The entire life cycle of a protein-from synthesis and folding to transport and degradation-is carefully controlled by the proteostasis network. This network, consisting of many interconnected pathways and processes, manages protein homeostasis by dynamically responding to the needs of the cell. Stress and aging can challenge the proteostasis network, resulting in the aggregation of misfolded proteins-a feature of numerous neurodegenerative conditions.
Written and edited by experts in the field, this collection from Cold Spring Harbor Perspectives in Biology provides a comprehensive update on how the proteostasis network functions in healthy cells and the diseases that result when protein quality control goes awry. The contributors examine the relevant biochemical attributes of proteins (e.g., solubility), the functions of normal protein aggregates (e.g., biofilm formation in bacteria), and the various heat shock proteins, chaperones, translocation machineries, proteasomes, signaling factors, and transcriptional programs involved in proteostasis. The roles of specific subcellular structures-the endoplasmic reticulum, mitochondria, ribosomes, lysosomes, and cytoplasm-in protein quality control are covered, as is the regulation of proteostasis at the organismal level (e.g., via neuronal activity).

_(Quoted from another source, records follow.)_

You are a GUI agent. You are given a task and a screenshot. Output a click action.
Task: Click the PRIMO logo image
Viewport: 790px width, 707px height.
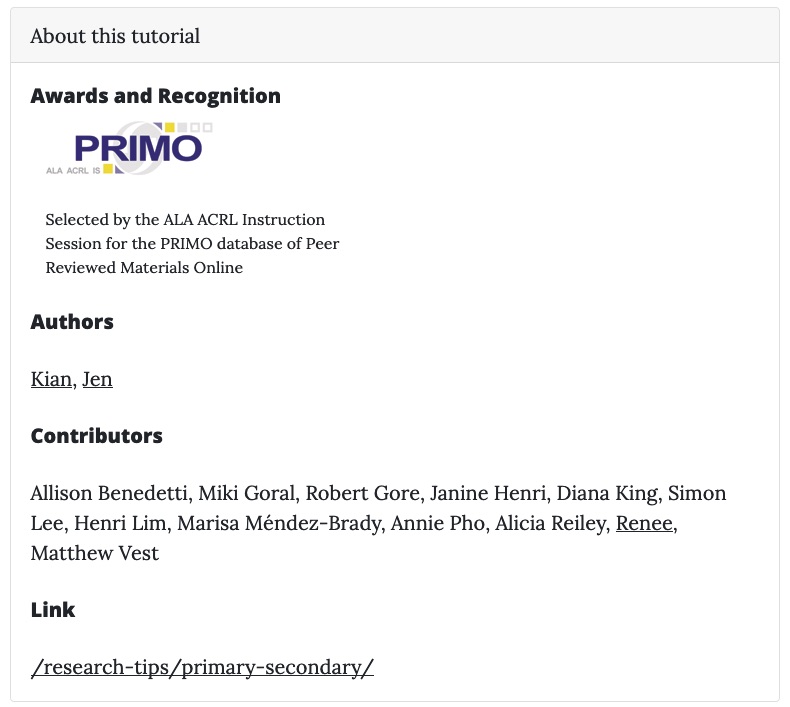(129, 148)
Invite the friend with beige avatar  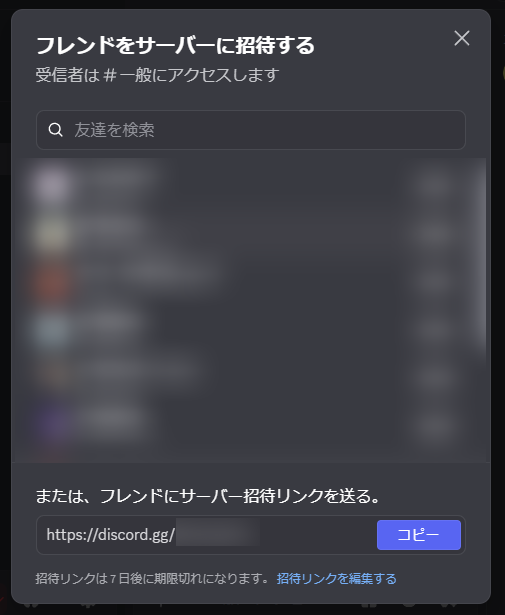[x=433, y=234]
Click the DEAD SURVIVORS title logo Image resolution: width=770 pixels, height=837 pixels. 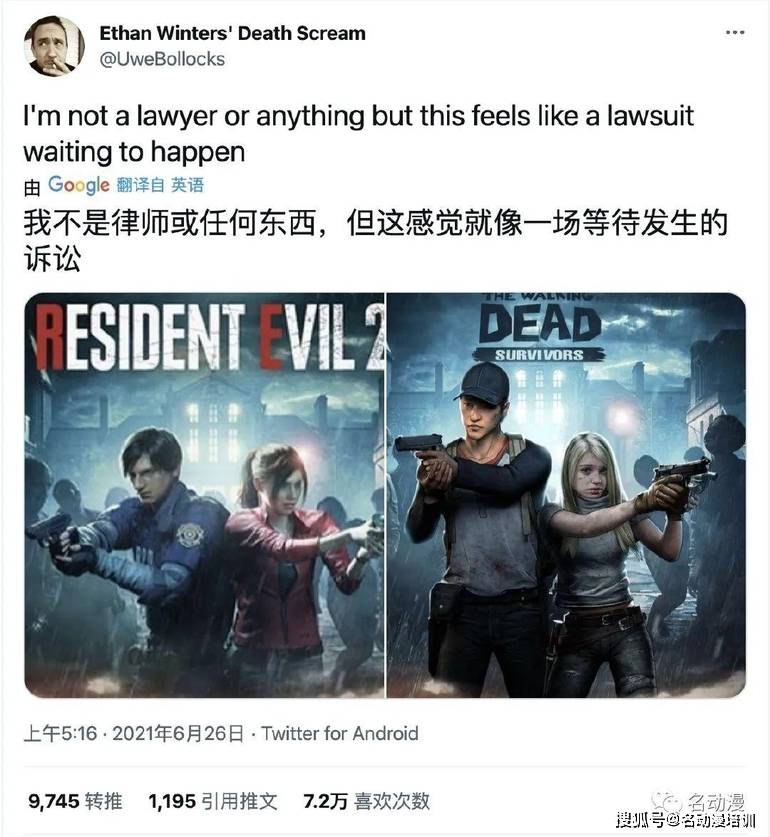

Discussions of the responses by cells when errors in protein quality control occur, the medical disorders that can result (e.g., Alzheimer disease), and pharmacologic approaches to ameliorate protein conformational disorders are also included. This book is therefore an essential reference for biochemists, cell biologists, and all biomedical scientists wishing to understand the pathological consequences of and potential therapies for proteostasis deficiencies in common human diseases.